Interrogés par l’Equipe Magazine, les deux sélectionneurs, Didier Deschamps et Vicente Del Bosque, ont porté un regard sur leur sélection respective. Si le fossé semble grand, Deschamps ne veut pas se déclarer vaincu.
Deschamps « ne lâchera pas » Mardi, l’Equipe de France foulera la pelouse de Vicente Calderon afin d’y affronter une redoutable Roja, qui a fait le plein de confiance en s’imposant en Biélorussie (0-4). Dans cet entretien, le sélectionneur des Bleus ne s’est pas beaucoup attardé sur cette confrontation mais son regard sur la situation de la sélection et du football français est plus qu’intéressant. L’amour du maillot est un sujet délicat depuis quelques temps. S’il est inutile de revenir sur les polémiques de Knysna ou de l’Euro 2012, Didier Deschamps a lui souligné l’état d’esprit de la nouvelle génération : « L’amour du maillot ? Ils l’ont sans doute un peu moins que la génération avec laquelle j’ai joué et gagné la Coupe du monde et l’Euro ». Le successeur de Laurent Blanc insiste pour retrouver cette envie de porter le maillot tricolore. L’apparition de nouvelles têtes justifie peut-être cette envie même s’il ne faut pas remettre en cause leurs performances personnelles : « C’est un de mes leitmotivs : la sélection est au-dessus de tout, vous pouvez jouer pour les plus grands clubs, il n’y a rien de plus fort que de gagner avec le maillot de son pays […] Tout est question d’état d’esprit. Ce n’est pas « normal » d’être en Equipe de France. On doit se sentir privilégié. » Pour Deschamps, les résultats passeront par un état d’esprit irréprochable et il ne déviera pas de sa ligne de conduite. Pourtant il sait que ce n’est pas gagné d’avance, notamment à cause d’une « éducation particulière » : « Quand on retrace l’historique de leur jeunesse, on se rend compte que l’éducation a parfois été très particulière. Certains ont grandi dans ce contexte où les valeurs et les principes se résument à… pas grand-chose, ou alors leur petit plaisir immédiat ». Si Deschamps ne cite personne, il sait sans doute que certains joueurs seront concernés par ses mots. Le travail de DD ne se résume donc pas au terrain. La reconstruction part de beaucoup plus loin. Et l’entretien suivant avec Del Bosque reflète l’énorme fossé entre les deux sélections.

> _MATÉRIEL_:
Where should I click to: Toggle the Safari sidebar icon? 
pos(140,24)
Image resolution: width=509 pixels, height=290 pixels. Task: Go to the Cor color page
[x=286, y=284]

> _TÂCHE COURTE A_: D'après l'article, sur quelle pelouse l'Équipe de France doit-elle affronter la Roja mardi ?
> _TÂCHE COURTE B_: Recopiez le passage de l'article qui va de « Interrogés par l’Equipe » jusqu'à « se déclarer vaincu. ».
Répondez en vous fondant uniquement sur l'article.

> _RÉPONSE COMPLÈTE A_: Sur la pelouse de Vicente Calderon.

> _RÉPONSE COMPLÈTE B_:
Interrogés par l’Equipe Magazine, les deux sélectionneurs, Didier Deschamps et Vicente Del Bosque, ont porté un regard sur leur sélection respective. Si le fossé semble grand, Deschamps ne veut pas se déclarer vaincu.